He points to efforts in other states where legislators are monitoring the population projections under current sentencing and then tweaking sentencing guidelines for certain offenders - including those with low-level drug offenses - with an eye to utilizing alternatives.

"You are also getting states that are looking to take real structural changes and looking long term to make sure more people aren't filling the prisons in the future," he said.

States such as Indiana, New Jersey and Nebraska have set up sentencing study commissions to investigate how sentences are imposed.

According to Donohue, Indiana's commission is made up of elected officials who are looking at whether to employ electronic monitoring, create diversion programs and enhance day reporting for certain offenders.

"You can't build your way out of this problem. It is a social issue. You have to look at those individuals who need to be placed in those facilities; we need to do that and do it well. But there is a reasonable number that aren't required to be placed in institutional settings," he said.

Stemen said other jurisdictions are specifically targeting drug offenders and have developed mandatory probation programs, drug treatment in lieu of incarceration, and reduced mandatory minimums and allowed these offenders to earn good time credits.

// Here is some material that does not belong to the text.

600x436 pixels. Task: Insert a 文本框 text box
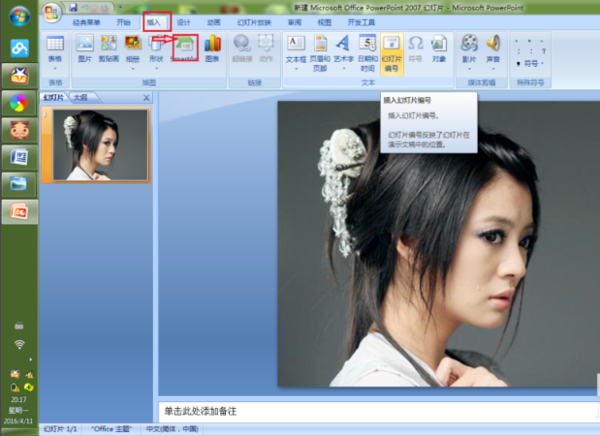296,53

But Ryan King of The Sentencing Project does not expect these sentencing adjustments will lead to any wholesale modifications.

"The fact is [legislators] are passing these laws and going out and saying they are tough and can gain favor among constituents, but in terms of the prison population people don't make that link [to the prison population]. It's not so much that they [don't] link it to the policy, it's kind-of a disconnect," said King. "[Then] you have the tension between the people who pass the law and the people who have to implement it. We are trying to reconnect that and say to people this is why this problem exists; you have a 120 percent capacity rate because of the laws they passed not because it is inevitable."

Stemen is optimistic that some of these sentencing and policy changes resulting from the budget crises in the states will be lasting.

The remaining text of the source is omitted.